Enviada em 24/10/2017

“A vida já é curta e nós a encurtamos ainda mais desperdiçando o tempo”. A frase dita pelo escritor francês Victor Hugo é capaz de elucidar a realidade da mobilidade urbana no Brasil. Os desafios enfrentados diariamente pelos cidadãos, principalmente nas grandes cidades, são consequências da baixa qualidade dos transportes públicos, além da prevalência do modelo rodoviário em detrimento dos demais sistemas logísticos existentes.

O alto fluxo de carros nas metrópoles do país está diretamente vinculado a aspectos históricos como o projeto desenvolvimentista do governo de Juscelino Kubitschek, que, a partir da década de cinquenta, incentivou a compra de automóveis pela classe média brasileira, logo, favoreceu a expansão abrupta na frota de veículos. Em contrapartida, o déficit em investimentos nos transportes coletivos aliado a insuficiente segurança oferecida ao passageiro, manteve o consumo, inclusive entre a classe baixa no Brasil, a partir da facilidade de adquirir o produto.

Outrossim, segundo o Departamento Nacional de Transportes Terrestres (DNIT), a matriz rodoviária corresponde a maior modalidade em vigor no país, em vista de seu menor custo de implantação, porém de maior manutenção, o que provoca o agravamento de congestionamentos em várias rodovias, principalmente devido ao uso de caminhões, um dos fatores da lentidão nas vias e de aumento da poluição atmosférica.

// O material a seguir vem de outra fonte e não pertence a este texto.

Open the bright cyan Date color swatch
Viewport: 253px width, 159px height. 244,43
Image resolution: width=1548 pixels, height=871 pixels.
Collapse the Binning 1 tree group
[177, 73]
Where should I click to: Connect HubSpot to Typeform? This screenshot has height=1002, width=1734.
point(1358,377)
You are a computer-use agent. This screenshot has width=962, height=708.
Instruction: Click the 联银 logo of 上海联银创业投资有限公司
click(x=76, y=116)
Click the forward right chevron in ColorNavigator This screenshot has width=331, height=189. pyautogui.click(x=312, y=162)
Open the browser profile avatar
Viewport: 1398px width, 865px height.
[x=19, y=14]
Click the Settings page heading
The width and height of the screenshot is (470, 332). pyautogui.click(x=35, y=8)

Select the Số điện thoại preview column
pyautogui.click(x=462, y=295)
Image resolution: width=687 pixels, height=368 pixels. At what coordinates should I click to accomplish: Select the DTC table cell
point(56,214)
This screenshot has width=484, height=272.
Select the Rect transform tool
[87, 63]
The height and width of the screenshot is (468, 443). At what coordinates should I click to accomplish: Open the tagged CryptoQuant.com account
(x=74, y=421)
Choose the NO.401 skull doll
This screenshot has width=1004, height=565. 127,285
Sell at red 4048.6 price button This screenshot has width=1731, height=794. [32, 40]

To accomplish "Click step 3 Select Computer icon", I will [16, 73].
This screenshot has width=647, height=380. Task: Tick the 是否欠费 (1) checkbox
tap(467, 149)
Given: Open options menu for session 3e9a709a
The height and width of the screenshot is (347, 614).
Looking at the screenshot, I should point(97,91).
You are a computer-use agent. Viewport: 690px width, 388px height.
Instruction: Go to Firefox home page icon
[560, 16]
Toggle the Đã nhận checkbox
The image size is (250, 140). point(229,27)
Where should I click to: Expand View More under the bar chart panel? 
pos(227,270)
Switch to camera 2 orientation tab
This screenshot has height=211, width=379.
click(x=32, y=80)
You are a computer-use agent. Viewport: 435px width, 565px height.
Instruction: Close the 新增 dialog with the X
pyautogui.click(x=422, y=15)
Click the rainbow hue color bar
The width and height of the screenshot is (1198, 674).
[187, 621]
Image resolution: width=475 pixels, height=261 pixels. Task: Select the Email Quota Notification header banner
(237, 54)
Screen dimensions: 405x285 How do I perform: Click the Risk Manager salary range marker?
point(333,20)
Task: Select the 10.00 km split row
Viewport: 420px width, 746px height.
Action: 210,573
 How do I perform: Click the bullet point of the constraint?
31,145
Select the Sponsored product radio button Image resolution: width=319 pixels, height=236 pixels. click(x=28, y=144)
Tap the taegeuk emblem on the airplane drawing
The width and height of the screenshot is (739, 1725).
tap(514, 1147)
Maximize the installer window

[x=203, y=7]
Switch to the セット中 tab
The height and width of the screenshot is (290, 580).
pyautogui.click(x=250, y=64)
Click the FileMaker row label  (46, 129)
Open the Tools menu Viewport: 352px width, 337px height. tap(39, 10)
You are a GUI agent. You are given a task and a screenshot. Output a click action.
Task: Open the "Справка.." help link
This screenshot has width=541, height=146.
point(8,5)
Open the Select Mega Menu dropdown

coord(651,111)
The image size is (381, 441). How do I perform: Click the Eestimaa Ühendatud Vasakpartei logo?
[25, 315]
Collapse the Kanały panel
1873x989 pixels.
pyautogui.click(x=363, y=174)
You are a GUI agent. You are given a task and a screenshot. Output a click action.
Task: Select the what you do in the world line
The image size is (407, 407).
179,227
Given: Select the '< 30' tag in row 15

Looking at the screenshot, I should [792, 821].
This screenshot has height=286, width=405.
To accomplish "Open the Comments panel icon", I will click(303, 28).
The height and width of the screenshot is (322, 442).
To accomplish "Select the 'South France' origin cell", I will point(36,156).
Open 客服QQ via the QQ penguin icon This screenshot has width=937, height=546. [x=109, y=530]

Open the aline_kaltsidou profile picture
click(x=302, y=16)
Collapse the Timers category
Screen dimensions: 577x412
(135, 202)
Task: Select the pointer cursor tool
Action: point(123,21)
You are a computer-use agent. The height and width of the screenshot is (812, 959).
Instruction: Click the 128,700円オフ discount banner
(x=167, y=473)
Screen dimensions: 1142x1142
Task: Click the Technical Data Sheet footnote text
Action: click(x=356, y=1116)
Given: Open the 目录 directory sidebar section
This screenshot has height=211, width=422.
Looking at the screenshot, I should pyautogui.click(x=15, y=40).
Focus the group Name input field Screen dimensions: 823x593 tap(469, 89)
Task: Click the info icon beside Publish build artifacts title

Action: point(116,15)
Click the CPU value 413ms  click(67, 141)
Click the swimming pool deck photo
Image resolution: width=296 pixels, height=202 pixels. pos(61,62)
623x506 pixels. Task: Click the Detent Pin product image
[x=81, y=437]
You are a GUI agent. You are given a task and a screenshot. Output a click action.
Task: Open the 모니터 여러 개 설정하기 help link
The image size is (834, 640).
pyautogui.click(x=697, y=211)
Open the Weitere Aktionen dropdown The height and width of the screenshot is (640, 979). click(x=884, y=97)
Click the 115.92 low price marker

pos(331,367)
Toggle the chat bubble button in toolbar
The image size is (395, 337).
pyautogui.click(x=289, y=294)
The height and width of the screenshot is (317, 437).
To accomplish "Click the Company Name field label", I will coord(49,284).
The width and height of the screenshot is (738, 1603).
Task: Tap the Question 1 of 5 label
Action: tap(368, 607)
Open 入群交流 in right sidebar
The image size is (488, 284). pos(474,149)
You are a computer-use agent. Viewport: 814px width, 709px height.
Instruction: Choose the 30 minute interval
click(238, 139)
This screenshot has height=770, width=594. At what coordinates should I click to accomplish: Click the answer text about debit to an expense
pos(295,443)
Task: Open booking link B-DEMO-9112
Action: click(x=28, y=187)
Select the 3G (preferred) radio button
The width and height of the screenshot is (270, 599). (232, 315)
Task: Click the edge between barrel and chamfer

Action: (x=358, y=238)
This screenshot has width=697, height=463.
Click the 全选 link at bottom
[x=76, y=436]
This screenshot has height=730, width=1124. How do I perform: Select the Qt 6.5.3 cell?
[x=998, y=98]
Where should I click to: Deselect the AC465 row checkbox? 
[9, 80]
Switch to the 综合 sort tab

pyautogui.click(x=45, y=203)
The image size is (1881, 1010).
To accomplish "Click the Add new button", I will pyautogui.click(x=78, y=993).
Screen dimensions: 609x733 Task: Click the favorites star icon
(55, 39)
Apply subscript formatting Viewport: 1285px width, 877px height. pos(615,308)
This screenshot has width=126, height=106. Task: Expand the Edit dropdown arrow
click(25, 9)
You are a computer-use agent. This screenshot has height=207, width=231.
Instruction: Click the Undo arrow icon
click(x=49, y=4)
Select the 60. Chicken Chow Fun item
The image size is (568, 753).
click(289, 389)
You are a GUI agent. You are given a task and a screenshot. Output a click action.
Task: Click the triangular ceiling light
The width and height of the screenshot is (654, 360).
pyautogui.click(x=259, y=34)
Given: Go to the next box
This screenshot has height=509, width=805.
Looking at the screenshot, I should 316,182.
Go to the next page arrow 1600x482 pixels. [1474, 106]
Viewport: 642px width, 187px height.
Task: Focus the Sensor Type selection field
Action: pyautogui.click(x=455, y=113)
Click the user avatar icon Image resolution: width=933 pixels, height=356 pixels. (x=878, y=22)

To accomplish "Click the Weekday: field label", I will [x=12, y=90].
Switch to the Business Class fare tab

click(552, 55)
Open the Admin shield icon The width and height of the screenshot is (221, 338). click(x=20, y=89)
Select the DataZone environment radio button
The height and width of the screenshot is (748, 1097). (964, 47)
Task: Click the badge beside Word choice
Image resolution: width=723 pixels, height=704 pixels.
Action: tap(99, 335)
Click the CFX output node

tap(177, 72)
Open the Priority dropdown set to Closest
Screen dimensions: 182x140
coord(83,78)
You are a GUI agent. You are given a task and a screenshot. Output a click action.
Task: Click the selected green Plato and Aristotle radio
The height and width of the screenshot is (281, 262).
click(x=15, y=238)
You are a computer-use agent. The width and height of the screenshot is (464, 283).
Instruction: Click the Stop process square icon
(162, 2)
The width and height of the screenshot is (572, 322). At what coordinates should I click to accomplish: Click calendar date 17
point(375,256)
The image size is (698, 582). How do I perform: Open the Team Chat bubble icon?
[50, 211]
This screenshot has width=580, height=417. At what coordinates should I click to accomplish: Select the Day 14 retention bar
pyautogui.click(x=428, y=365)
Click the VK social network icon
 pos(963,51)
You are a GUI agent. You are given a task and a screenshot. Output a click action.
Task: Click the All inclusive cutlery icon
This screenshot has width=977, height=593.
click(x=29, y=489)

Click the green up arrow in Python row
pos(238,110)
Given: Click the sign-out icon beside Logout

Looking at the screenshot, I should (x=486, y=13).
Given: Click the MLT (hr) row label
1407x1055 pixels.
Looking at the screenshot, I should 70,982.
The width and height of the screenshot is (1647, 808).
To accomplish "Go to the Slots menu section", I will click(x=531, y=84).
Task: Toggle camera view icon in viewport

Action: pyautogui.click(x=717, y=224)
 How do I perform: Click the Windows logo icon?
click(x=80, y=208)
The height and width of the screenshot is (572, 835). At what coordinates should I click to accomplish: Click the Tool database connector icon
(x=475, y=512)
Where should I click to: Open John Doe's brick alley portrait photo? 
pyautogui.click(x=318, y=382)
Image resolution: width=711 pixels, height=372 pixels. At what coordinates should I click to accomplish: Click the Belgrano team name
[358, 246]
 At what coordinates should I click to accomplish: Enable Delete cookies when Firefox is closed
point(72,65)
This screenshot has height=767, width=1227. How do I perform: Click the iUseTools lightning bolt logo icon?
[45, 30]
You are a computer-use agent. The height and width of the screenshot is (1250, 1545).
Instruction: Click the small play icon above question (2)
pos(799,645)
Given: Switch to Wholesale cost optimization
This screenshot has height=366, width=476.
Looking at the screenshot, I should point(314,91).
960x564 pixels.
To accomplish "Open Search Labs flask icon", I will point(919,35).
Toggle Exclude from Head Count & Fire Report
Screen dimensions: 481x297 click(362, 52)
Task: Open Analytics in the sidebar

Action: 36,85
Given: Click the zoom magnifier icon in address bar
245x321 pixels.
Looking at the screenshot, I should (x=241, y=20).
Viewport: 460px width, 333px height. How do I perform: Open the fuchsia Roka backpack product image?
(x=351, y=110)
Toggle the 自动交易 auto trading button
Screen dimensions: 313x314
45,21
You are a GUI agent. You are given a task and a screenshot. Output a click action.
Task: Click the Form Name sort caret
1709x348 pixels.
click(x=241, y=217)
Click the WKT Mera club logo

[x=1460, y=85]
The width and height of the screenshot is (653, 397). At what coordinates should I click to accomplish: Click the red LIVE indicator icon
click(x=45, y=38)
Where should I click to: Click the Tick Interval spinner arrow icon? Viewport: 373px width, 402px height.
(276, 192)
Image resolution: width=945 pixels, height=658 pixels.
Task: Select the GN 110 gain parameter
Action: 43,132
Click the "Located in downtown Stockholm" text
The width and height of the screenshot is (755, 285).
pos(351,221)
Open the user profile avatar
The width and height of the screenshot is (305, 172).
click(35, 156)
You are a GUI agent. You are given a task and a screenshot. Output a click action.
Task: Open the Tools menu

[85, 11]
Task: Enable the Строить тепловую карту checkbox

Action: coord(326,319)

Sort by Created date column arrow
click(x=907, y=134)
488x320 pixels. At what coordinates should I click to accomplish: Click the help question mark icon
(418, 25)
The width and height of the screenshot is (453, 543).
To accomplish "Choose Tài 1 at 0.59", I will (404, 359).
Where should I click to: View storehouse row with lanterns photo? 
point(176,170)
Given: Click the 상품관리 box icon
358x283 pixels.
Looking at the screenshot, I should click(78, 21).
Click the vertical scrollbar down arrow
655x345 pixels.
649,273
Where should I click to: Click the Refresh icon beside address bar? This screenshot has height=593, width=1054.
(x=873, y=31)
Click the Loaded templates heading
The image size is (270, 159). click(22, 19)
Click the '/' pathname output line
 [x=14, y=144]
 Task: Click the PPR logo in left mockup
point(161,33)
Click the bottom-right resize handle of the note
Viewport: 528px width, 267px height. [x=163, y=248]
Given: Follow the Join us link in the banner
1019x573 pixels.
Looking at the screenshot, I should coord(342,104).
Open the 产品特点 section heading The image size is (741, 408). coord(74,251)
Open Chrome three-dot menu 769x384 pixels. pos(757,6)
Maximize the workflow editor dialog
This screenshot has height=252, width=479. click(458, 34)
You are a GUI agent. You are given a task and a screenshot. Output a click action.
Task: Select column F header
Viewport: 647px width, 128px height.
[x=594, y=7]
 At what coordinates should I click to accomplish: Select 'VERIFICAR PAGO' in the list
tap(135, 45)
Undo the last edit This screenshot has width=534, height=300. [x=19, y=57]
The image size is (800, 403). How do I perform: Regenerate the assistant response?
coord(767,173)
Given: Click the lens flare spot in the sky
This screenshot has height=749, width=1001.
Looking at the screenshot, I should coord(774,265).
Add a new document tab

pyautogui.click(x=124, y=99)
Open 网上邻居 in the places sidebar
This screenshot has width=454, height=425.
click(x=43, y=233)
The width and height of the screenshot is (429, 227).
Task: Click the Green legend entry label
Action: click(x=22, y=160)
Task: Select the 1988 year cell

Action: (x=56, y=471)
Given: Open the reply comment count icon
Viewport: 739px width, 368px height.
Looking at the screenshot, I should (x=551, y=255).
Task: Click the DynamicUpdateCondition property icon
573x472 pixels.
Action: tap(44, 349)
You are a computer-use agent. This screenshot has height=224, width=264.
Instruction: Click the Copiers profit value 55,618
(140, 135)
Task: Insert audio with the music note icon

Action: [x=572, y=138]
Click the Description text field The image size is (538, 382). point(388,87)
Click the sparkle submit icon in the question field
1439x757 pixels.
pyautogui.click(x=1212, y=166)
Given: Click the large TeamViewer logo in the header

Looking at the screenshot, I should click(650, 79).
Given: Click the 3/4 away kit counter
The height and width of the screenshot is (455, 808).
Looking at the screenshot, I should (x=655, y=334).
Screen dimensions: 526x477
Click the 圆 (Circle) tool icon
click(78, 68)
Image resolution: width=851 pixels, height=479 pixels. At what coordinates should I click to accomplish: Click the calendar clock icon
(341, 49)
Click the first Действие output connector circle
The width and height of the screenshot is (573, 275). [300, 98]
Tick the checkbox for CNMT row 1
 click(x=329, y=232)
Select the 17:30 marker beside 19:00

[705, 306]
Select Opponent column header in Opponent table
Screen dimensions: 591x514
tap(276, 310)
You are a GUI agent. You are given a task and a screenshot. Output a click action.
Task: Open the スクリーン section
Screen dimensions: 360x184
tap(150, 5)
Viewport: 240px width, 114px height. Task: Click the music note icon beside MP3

Dessa forma, é necessária a melhoria da mobilidade urbana, por meio da prioridade oferecida  pelos Estados e municípios ao transporte público, com investimentos na qualidade e segurança. Por conseguinte, a adoção de um sistema de bilhete único através de um crédito mensal que proporcione facilidade de escolha e economia ao passageiro é bastante útil. O Ministério dos Transportes também deverá implementar em seus projetos a ampliação de outros sistemas: hidroviário, ferroviário, a fim de diversificar a já existente malha brasileira, para assim, não desperdiçarmos nosso tão precioso tempo, como afirmou Victor Hugo.